Have you ever found yourself wondering, how many grams of protein should I eat in a day?

The answer to that can be relatively simple or complex. There are some questions you should ask yourself before you ask how many grams of protein should I eat in a day? Ask yourself, what are my goals? Do you lead a sedentary or active lifestyle? Once you have decided what kind of goal you have in mind and have answered what kind of lifestyle you lead then you can have a better understanding of “how many grams of protein should I eat in a day?”

Active vs. Sedentary Lifestyle General Guidelines:

Although daily estimates for how many grams of protein should I eat in a day varies, a general guideline for people that lead a sedentary lifestyle is that you need to consume about 0.8 grams per kilogram (2.2 pounds) of ideal bodyweight (the weight you would like to be). A general guideline for the more active person who is looking for gains in strength should be to consume 1.2 to 1.4 grams of protein per kilogram of ideal bodyweight.

If you are a sedentary male weighting 140lbs you should be consuming 50.4 grams of protein per day.
Calculation= (140lbs/2.2) * 0.8 = 50.4 grams

If you are an active male weighing 140lbs you should be consuming 76.36 to 89.1 grams of protein per day.
Calculation= (140lbs/2.2) * 1.2 = 76.36 grams
Calculation= (140lbs/2.2) * 1.4 = 89.10 grams

What is your Goal?

The question of “How many grams of protein should I eat in a day” really depends on your goals. Do you want to lose weight, gain strength, increase performance or just increase your quality of life?

Dieting and your ideal bodyweight:

Using the above formulas can also help you answer the question of “how many grams of protein should I eat in a day?” if you want to lose weight.
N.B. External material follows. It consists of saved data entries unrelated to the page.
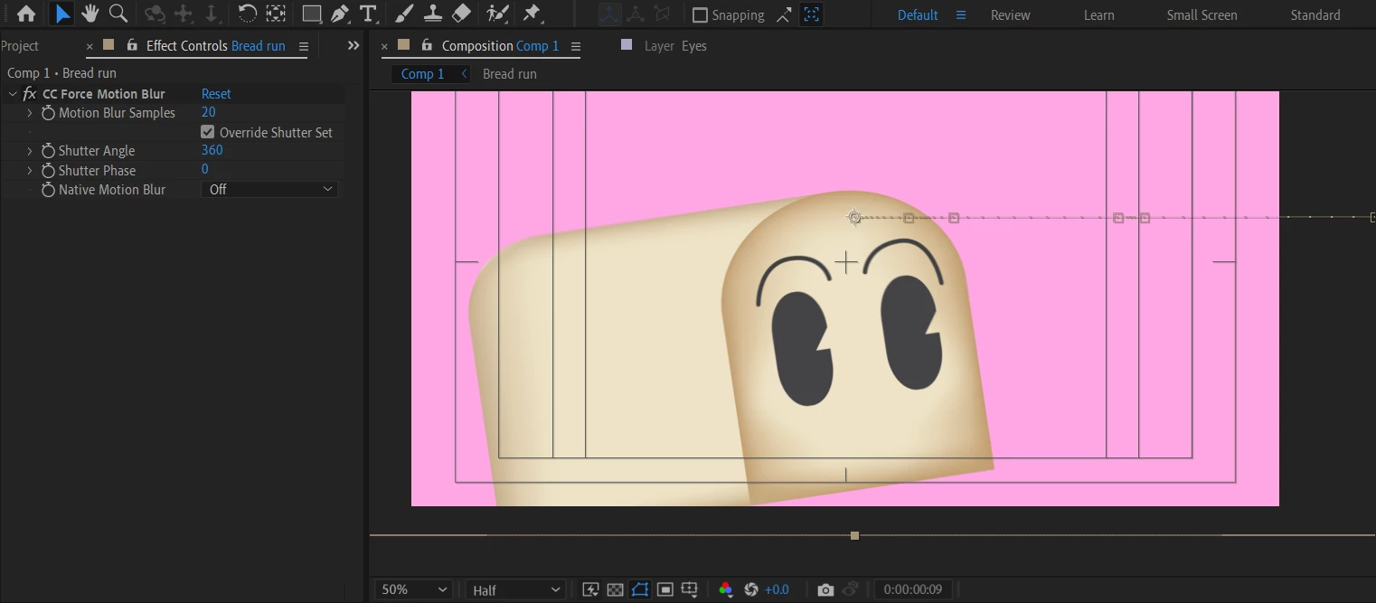Viewport: 1376px width, 603px height.
Task: Expand the Shutter Angle property
Action: 30,151
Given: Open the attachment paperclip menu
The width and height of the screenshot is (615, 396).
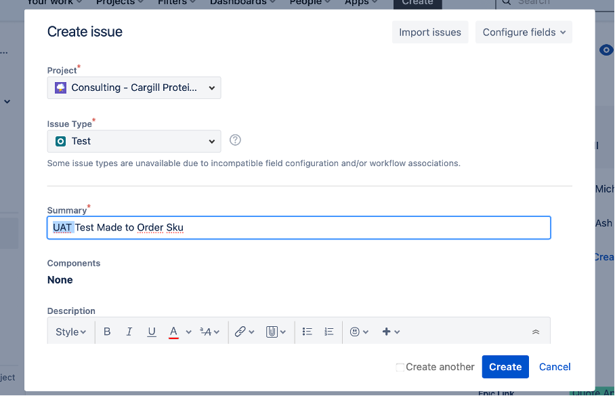Looking at the screenshot, I should 272,332.
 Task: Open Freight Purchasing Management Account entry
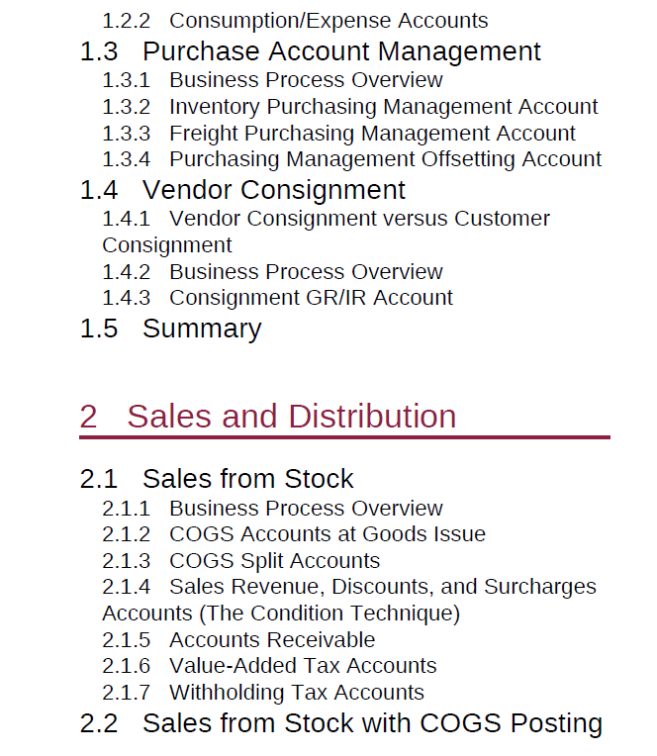pos(338,134)
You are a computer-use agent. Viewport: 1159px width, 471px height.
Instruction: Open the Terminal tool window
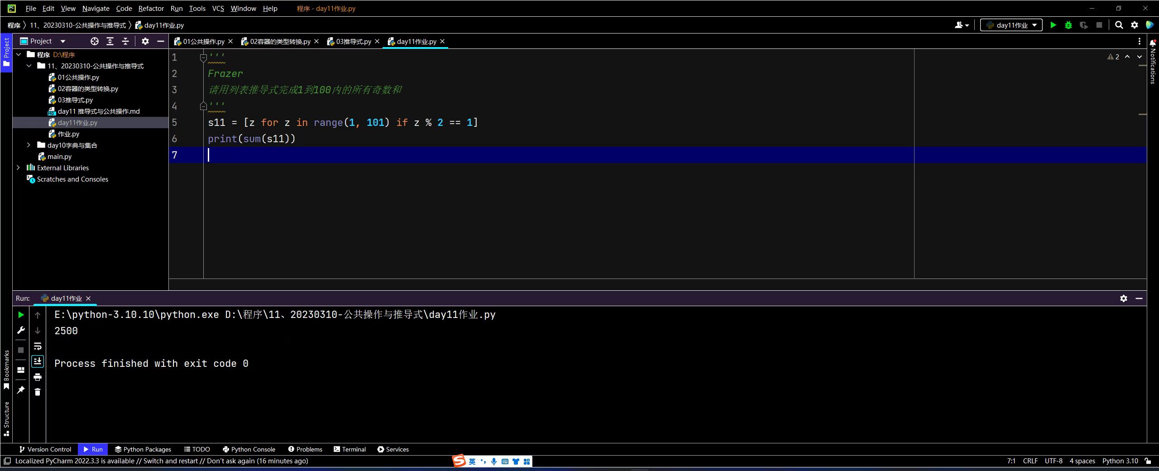[x=350, y=449]
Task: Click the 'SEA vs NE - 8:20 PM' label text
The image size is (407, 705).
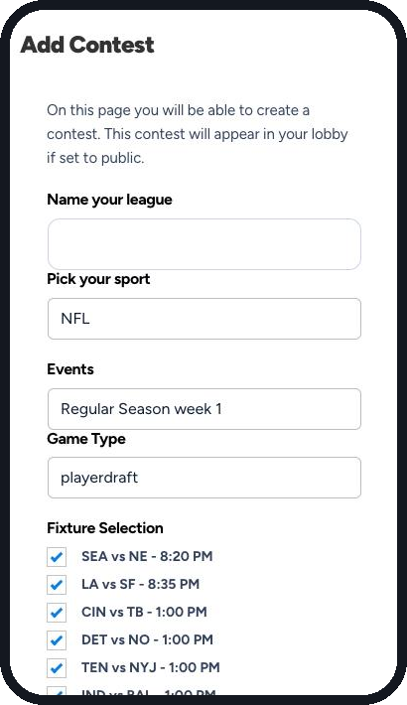Action: click(x=147, y=556)
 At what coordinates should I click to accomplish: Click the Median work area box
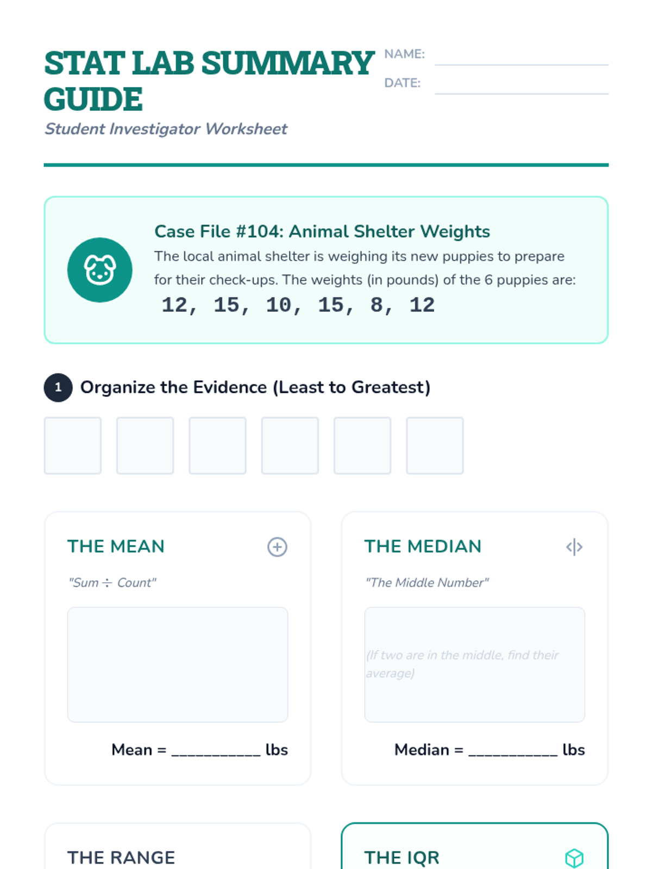pos(474,664)
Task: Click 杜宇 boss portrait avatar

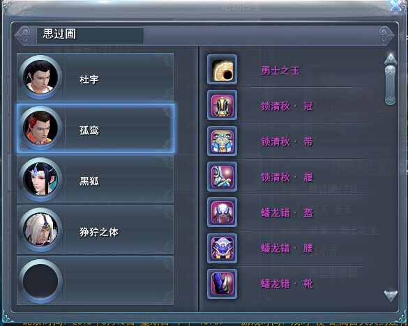Action: click(40, 77)
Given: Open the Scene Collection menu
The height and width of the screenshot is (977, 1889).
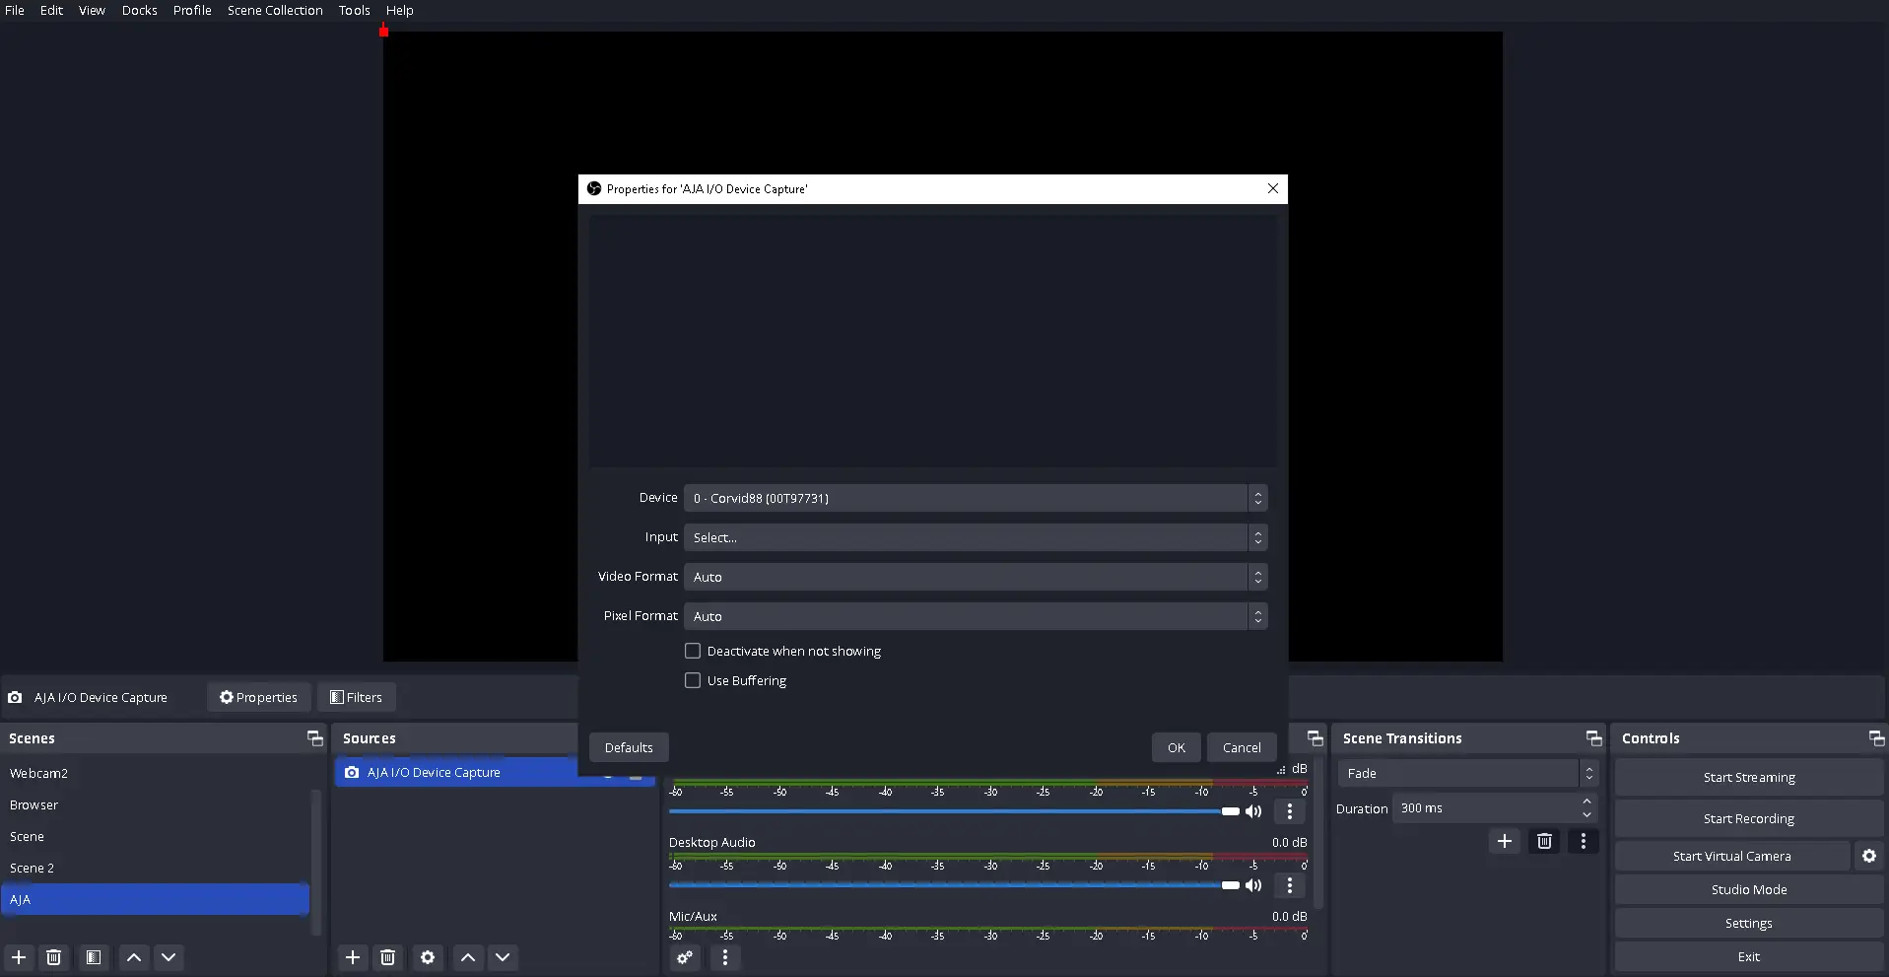Looking at the screenshot, I should (275, 11).
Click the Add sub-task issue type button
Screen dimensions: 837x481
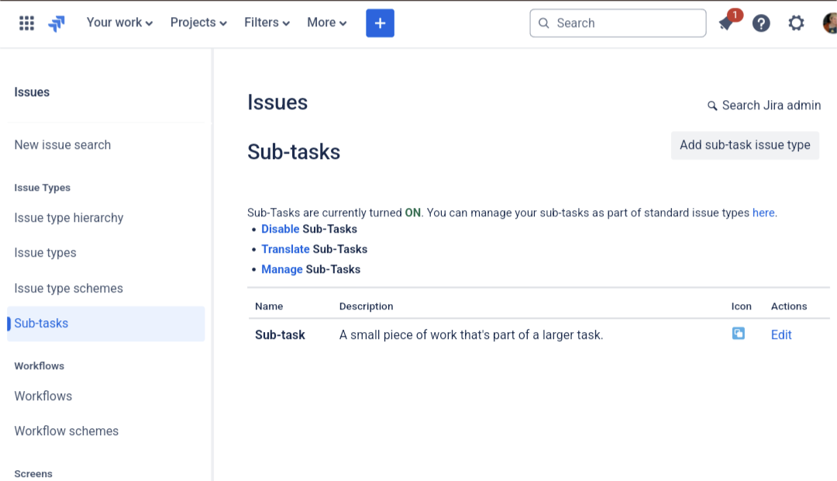pos(745,145)
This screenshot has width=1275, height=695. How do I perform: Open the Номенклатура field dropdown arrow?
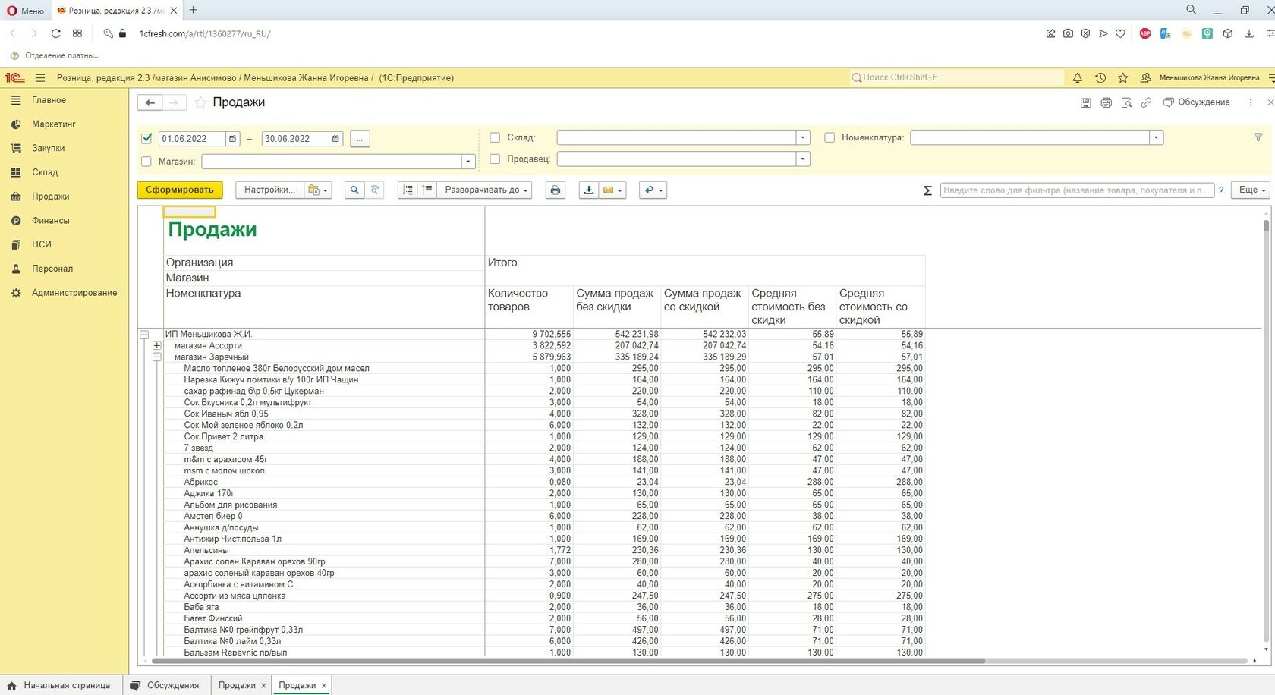(x=1156, y=137)
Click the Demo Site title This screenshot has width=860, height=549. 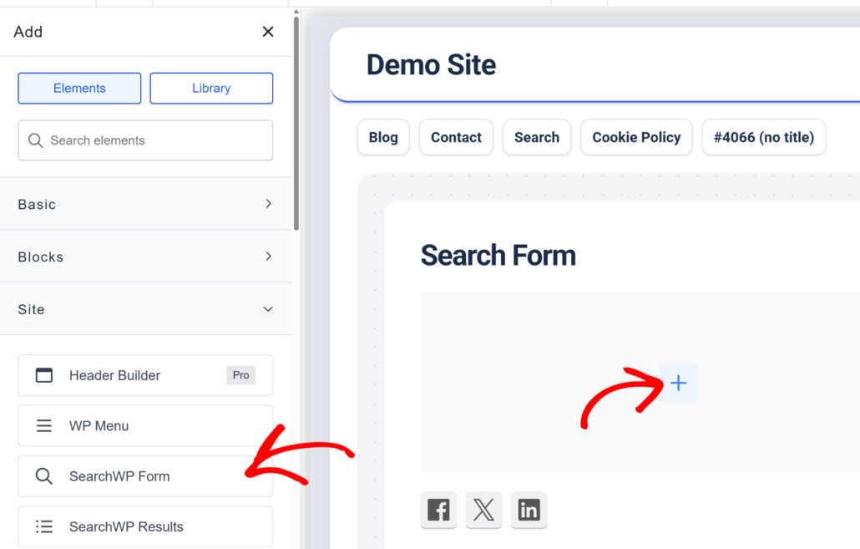[431, 65]
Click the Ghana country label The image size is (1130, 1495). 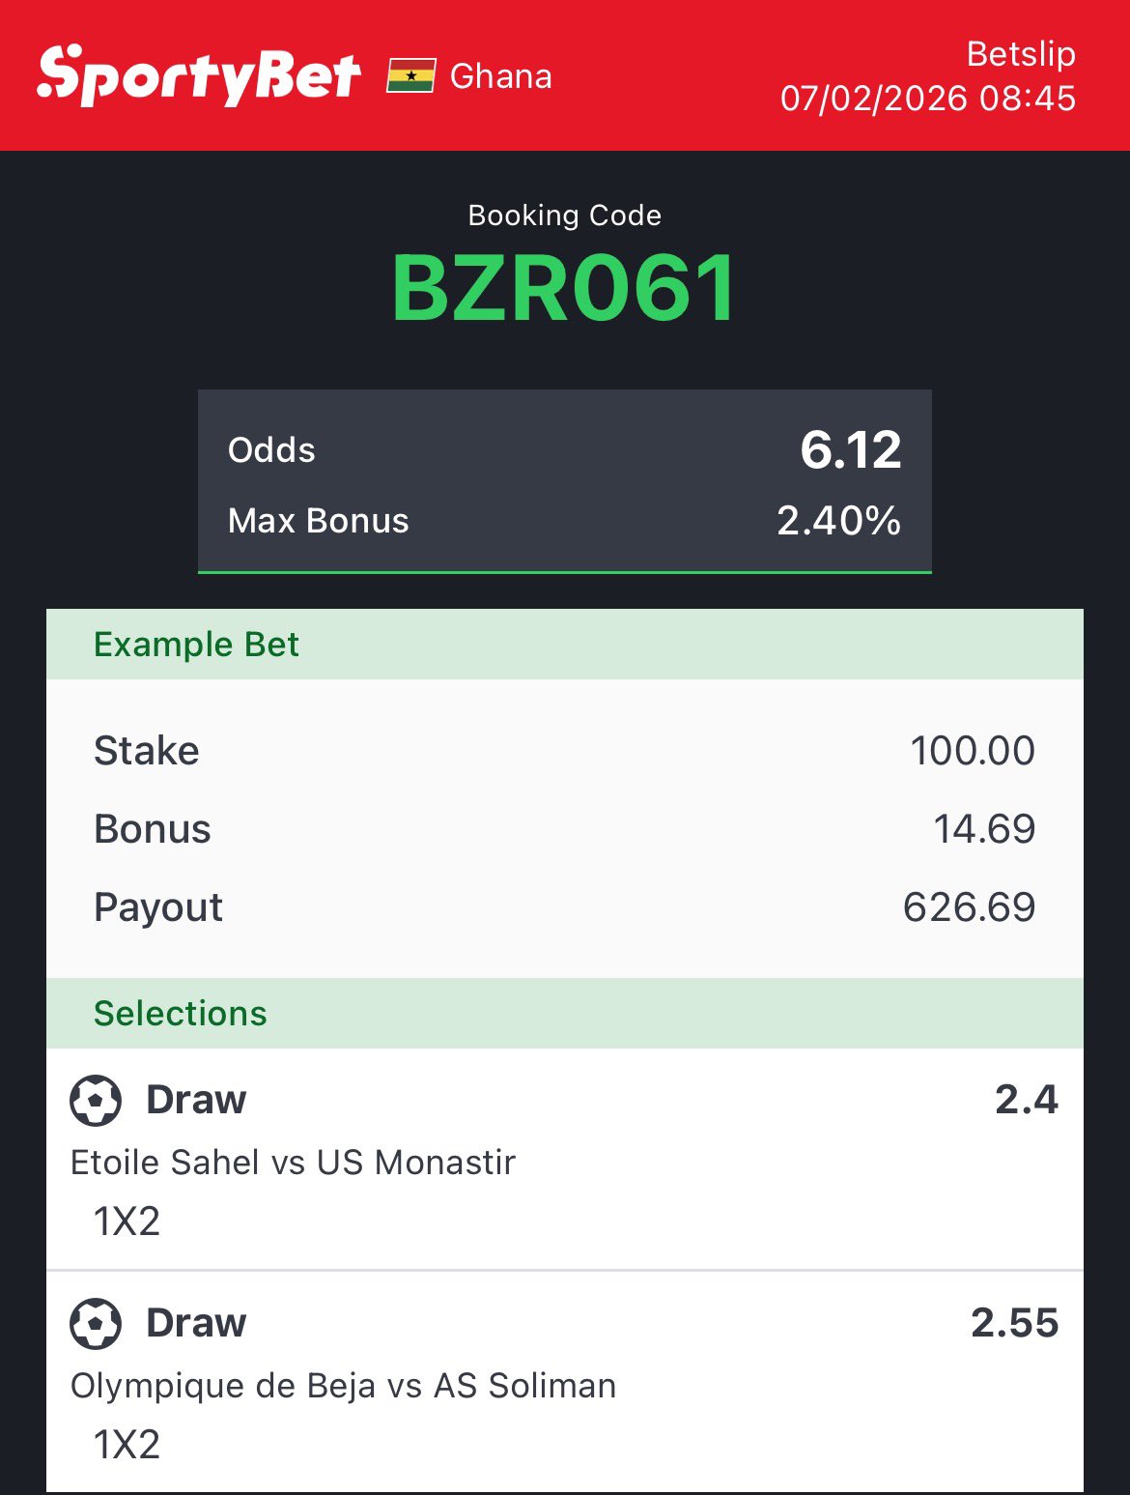500,76
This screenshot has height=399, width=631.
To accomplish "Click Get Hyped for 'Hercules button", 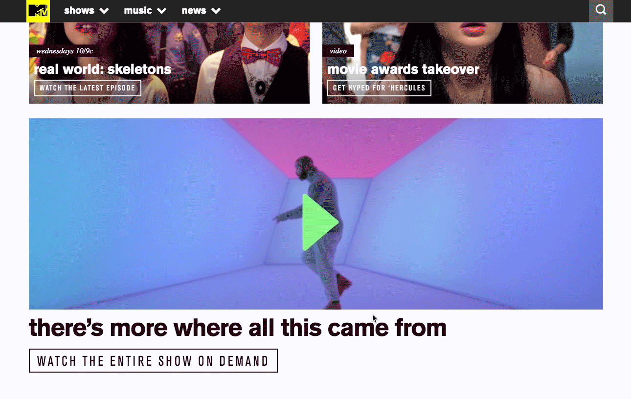I will (379, 88).
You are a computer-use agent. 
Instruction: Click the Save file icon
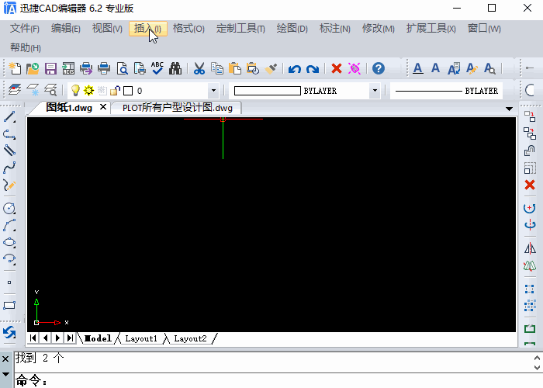(50, 68)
If you lead an active lifestyle and currently weigh 140lbs you should be eating about 76 to 89 grams of protein per day (based on the above calculations). If you want to decrease your body weight to 130lbs you should be eating 71 to 83 grams of protein per day.

If you lead a sedentary lifestyle and currently weigh 140lbs you should be eating about 50 grams of protein per day (based on the above calculations). If you want to decrease your body weight to 130lbs you should be eating 47 grams of protein per day.

Strength and Performance:

If you want to gain strength or increase your performance more than likely you will want to eat more protein than the average person. Consuming about 1.2 to 1.4 grams of protein per kilogram of ideal bodyweight (what you want to weigh) is the advice usually given by seasoned bodybuilders. Just remember to balance your protein intake with the right amount of carbohydrates.

If you lead an active lifestyle and currently weigh 140lbs you should be eating about 76 to 89 grams of protein per day (based on the above calculations). If you want to increase your body weight to 160lbs you should be eating 87 to 102 grams of protein per day.